During all this time he still was maintaining a home with his wife in Wilmette. (Indeed, his mother-in-law was at one time listed as owner of the castle; its ownership changed constantly and included at least one mythical personage and a company incorporated by five men, of whom two were phantoms.) His Wilmette wife however probably never lived at the castle, and when neighbors spoke of his jealous wife who lived there with him they must have meant Mrs. Julia Conner, who is believed to have been the first woman Holmes murdered. Whoever this jealous one was, she sometimes slipped downstairs when she heard a female voice overlong in the drugstore; to thwart her, Holmes removed the third step on the stairs and installed an electric buzzer that warned him of her approach. The success of this device may have inspired him to develop the singular system of alarms which later betrayed the attempted flight from the castle of any of his prisoners. Mrs. Conner, her husband, and their eight-year-old child came to Chicago about 1890 and the couple found employment in the drugstore which Holmes was engaged in buying or stealing from its proprietor. Mrs. Conner, a good-looking woman, became Holmes’s mistress; when he built his castle she and her daughter moved into it with him, and her husband departed.

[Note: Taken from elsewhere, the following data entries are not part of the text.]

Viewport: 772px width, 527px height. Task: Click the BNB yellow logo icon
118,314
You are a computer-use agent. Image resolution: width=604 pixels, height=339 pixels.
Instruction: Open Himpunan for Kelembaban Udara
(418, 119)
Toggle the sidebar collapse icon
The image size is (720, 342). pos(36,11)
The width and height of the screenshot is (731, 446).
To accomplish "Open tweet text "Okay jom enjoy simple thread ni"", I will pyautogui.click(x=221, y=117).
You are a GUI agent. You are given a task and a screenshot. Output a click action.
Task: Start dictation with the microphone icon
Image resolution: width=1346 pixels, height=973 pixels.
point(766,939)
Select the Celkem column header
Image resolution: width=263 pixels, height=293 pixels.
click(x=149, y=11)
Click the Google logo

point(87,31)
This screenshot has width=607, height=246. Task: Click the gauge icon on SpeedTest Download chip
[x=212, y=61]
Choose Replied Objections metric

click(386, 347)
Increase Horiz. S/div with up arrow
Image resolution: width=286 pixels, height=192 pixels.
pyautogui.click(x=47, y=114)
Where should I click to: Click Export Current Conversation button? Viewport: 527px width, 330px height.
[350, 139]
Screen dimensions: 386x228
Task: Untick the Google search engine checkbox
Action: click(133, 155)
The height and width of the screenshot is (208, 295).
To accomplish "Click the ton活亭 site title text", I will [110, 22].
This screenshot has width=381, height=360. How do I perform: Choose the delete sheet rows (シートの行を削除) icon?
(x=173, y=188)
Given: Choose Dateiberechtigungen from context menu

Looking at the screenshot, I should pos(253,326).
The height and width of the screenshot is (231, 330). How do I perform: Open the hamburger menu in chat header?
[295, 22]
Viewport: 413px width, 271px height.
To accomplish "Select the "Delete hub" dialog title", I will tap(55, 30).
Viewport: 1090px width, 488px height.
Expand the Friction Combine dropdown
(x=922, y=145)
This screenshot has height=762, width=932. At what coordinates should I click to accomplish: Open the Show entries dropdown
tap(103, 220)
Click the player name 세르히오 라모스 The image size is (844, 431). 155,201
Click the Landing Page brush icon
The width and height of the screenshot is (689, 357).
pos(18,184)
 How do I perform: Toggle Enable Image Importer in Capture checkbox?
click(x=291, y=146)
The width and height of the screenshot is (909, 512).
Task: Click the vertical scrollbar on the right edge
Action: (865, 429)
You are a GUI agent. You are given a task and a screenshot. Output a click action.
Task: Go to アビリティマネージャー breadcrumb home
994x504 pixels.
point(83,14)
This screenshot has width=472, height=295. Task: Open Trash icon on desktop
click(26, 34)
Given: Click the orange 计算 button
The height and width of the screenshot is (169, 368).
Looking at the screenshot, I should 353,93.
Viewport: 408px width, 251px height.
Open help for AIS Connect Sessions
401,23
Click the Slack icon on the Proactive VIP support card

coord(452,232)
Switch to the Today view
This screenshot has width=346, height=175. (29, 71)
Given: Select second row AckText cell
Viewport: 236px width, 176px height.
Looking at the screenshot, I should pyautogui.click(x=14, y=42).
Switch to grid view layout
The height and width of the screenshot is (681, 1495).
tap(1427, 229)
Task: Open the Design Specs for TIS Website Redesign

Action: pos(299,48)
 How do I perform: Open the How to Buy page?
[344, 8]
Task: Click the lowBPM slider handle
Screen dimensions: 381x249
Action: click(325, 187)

During this period Holmes went briefly to Texas where he allegedly stole a horse and indisputably met a young woman named Minnie Williams who later was to play an important part in his career. Also during this period he met in Chicago Benjamin F. Pitzel, an ineffectual man with larceny in his heart, for whose murder Holmes one day would hang. It is known that they lived together for a time, that in 1892 Holmes bailed Pitzel out of a Terre Haute jail where he was held on a bad-check charge, that some of their belongings were intermingled. Whether the two men actually worked together as partners in fraud prior to the insurance swindle which ended in Pitzel’s death is unknown, but probable.